→ **What is required**
Count the lines in the records below that contain the word "input", and give only that number.

Records from a data source

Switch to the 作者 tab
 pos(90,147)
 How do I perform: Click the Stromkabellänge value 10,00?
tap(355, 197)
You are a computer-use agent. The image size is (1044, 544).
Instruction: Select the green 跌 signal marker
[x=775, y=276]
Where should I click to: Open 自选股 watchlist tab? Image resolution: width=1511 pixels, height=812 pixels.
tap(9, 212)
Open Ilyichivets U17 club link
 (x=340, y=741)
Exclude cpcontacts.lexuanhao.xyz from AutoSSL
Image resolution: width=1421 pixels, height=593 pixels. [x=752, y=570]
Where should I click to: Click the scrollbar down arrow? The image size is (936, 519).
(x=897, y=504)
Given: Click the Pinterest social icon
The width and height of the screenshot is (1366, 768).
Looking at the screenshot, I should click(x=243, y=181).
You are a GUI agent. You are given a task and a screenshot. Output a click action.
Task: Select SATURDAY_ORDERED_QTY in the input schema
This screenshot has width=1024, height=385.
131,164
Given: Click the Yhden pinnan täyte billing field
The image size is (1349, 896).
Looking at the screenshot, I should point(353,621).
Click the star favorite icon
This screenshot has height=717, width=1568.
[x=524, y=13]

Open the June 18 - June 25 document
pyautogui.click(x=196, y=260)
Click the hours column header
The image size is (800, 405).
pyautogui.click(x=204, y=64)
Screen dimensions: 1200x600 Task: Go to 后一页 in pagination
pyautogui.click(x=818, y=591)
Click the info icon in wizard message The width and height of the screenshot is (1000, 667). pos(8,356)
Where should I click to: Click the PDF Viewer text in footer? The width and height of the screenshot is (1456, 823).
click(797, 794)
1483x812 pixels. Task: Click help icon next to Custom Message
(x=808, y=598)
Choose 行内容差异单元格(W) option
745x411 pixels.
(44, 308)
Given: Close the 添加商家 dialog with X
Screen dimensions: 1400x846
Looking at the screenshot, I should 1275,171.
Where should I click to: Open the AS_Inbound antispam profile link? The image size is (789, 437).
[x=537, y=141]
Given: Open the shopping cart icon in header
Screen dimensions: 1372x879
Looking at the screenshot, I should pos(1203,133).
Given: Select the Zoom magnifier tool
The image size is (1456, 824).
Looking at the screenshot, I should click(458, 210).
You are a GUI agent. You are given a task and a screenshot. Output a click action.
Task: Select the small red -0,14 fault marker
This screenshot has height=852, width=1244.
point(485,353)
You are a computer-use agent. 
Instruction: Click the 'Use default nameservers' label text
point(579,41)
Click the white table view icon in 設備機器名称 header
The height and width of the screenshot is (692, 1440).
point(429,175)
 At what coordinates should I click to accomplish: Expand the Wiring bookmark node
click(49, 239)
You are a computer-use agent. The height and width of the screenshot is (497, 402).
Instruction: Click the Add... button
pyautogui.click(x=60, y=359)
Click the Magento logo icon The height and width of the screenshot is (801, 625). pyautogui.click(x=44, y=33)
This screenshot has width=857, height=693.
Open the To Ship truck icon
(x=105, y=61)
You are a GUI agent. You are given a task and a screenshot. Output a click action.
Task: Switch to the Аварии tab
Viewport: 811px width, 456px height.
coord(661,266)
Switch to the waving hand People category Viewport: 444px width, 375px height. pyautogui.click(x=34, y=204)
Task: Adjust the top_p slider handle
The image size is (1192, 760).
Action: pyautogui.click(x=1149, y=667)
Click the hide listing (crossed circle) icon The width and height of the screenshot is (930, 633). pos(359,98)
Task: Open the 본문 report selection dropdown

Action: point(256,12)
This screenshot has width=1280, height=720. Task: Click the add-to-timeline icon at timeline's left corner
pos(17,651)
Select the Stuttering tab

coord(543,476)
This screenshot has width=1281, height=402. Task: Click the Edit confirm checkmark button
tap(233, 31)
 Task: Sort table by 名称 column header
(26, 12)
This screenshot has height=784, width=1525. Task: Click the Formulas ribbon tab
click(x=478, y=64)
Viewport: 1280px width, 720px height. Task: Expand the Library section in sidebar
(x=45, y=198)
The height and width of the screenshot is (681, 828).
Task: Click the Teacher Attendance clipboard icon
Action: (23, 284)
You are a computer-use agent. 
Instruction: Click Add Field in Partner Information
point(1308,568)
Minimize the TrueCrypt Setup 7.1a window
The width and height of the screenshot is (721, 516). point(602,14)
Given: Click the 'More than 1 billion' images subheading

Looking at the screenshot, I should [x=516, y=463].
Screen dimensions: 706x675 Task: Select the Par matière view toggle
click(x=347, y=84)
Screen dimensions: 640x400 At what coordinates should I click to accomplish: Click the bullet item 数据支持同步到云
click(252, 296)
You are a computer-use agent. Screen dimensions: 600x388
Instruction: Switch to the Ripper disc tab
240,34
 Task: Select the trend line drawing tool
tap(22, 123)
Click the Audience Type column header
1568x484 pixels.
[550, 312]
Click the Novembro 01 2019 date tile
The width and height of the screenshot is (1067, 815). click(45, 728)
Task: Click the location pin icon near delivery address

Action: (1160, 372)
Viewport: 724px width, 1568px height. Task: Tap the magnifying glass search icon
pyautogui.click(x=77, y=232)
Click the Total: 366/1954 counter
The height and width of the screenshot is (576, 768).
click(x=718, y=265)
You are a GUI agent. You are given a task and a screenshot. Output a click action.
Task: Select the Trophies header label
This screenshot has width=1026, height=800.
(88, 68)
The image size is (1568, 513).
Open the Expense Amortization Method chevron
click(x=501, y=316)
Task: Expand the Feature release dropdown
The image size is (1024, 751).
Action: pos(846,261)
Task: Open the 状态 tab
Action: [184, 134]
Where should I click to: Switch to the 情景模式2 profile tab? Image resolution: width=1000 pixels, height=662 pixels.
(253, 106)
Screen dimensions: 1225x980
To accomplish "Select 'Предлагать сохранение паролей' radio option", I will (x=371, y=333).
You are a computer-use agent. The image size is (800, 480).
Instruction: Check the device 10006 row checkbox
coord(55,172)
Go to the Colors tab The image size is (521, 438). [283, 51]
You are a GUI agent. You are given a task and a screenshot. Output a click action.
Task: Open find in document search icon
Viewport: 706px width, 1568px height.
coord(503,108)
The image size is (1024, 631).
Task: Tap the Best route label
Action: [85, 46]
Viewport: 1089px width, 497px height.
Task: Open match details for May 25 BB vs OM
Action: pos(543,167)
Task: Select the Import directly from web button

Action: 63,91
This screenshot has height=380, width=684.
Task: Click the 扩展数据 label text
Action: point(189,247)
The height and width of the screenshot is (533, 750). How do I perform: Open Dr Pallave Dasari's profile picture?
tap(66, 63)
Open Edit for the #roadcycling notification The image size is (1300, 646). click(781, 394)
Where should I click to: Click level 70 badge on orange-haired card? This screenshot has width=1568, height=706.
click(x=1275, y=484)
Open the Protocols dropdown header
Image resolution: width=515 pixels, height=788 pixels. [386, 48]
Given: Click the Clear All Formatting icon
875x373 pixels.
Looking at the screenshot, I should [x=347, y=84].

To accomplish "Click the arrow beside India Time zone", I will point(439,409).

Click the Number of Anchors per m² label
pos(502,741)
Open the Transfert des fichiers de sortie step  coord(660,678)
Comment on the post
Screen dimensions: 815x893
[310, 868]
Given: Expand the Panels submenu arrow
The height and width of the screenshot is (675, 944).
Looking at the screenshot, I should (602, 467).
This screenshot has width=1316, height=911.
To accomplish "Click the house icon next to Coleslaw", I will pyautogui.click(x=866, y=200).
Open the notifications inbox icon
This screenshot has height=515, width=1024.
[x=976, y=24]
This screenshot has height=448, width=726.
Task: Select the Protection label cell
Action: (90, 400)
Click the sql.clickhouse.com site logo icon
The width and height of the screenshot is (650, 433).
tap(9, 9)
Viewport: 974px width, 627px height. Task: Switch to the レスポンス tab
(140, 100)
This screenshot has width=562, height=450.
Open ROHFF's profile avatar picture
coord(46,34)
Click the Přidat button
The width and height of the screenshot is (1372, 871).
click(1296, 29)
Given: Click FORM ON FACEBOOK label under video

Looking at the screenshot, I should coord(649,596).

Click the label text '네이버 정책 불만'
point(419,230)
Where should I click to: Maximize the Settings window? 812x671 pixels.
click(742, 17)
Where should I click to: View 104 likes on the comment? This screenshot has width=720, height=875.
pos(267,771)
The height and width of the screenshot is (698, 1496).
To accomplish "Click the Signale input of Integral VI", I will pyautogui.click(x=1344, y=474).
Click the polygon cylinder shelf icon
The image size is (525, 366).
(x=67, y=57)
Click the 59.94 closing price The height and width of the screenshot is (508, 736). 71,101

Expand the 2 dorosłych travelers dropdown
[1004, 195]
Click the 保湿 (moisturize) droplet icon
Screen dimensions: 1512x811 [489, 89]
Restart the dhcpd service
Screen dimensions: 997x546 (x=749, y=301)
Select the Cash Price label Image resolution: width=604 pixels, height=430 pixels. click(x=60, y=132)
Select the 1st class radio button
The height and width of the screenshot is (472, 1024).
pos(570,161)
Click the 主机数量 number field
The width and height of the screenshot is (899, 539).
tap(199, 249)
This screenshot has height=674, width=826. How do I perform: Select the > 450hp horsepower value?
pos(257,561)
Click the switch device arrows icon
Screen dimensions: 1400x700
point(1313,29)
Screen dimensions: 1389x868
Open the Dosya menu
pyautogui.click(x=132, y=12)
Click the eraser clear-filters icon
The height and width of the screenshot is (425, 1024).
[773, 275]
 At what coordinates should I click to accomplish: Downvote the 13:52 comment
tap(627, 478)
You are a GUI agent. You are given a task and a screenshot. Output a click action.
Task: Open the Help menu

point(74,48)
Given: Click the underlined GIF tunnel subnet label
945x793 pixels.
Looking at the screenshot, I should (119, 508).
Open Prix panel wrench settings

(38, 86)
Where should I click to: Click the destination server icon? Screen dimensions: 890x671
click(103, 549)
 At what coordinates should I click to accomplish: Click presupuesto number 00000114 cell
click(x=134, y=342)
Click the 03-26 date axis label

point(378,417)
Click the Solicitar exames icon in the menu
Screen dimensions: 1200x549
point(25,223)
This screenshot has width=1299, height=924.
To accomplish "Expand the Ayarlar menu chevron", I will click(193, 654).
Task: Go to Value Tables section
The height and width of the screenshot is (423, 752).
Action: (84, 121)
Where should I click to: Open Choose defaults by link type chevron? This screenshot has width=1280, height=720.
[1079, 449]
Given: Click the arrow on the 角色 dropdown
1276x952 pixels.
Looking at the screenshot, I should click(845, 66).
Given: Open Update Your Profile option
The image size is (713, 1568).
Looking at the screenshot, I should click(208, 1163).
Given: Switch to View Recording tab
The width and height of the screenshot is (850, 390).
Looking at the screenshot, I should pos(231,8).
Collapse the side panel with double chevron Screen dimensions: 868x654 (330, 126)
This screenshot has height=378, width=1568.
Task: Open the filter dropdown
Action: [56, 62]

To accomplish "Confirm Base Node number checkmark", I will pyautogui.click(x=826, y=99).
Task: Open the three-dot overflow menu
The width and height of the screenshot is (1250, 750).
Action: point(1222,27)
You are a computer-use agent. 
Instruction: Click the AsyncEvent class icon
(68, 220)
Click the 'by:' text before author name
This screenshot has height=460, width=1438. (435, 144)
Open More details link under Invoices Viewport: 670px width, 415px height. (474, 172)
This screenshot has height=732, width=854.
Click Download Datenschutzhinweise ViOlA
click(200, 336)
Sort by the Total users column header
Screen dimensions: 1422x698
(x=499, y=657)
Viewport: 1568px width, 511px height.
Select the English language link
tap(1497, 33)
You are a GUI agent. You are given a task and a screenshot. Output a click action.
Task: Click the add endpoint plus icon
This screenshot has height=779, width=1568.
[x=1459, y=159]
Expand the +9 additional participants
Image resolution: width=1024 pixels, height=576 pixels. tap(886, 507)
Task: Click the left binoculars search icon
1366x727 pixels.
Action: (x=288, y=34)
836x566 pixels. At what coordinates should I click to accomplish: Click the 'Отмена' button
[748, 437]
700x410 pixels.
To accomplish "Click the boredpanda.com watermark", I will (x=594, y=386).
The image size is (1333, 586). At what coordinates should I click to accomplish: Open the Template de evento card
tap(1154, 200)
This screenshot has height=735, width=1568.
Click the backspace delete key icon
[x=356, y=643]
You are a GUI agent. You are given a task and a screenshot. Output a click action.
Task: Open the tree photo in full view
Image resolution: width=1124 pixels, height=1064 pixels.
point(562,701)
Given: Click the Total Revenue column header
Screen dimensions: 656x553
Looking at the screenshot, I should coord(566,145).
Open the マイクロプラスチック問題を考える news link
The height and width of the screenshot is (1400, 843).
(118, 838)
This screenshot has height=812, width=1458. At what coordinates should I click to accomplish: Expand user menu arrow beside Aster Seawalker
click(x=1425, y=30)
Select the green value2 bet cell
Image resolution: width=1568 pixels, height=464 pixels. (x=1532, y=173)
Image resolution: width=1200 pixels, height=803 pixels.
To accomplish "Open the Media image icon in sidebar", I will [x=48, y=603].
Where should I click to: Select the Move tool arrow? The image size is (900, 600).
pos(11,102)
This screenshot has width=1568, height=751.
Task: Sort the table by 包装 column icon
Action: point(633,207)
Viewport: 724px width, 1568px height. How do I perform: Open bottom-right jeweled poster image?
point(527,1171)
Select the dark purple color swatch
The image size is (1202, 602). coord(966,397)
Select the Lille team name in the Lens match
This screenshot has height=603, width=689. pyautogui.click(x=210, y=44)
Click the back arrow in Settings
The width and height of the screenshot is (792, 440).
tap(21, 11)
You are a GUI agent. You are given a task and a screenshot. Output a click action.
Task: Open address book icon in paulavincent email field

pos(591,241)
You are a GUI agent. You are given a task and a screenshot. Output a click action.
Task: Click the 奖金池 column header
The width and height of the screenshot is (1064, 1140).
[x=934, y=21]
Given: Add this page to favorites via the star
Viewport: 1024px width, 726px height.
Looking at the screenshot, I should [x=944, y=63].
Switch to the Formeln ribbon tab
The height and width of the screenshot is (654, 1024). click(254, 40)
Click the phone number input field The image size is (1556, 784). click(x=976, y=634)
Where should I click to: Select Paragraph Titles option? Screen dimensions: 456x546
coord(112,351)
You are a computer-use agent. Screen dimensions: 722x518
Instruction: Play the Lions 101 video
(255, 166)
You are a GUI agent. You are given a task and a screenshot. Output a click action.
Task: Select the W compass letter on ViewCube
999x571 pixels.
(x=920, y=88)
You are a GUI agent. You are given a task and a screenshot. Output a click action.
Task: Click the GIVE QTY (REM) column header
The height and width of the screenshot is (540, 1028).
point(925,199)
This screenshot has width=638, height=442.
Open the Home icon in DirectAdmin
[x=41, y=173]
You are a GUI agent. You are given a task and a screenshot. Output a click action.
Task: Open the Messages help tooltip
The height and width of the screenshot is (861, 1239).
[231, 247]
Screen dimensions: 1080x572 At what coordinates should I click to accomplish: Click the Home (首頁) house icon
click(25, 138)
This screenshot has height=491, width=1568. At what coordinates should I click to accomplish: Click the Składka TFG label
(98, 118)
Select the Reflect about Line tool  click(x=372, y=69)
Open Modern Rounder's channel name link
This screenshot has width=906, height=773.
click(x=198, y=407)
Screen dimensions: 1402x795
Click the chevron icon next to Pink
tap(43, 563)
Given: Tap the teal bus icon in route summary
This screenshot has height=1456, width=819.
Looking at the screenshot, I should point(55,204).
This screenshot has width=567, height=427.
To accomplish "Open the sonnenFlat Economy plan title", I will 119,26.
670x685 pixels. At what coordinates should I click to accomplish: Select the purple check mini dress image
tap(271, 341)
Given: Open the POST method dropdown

→ **Answer to the exercise**
3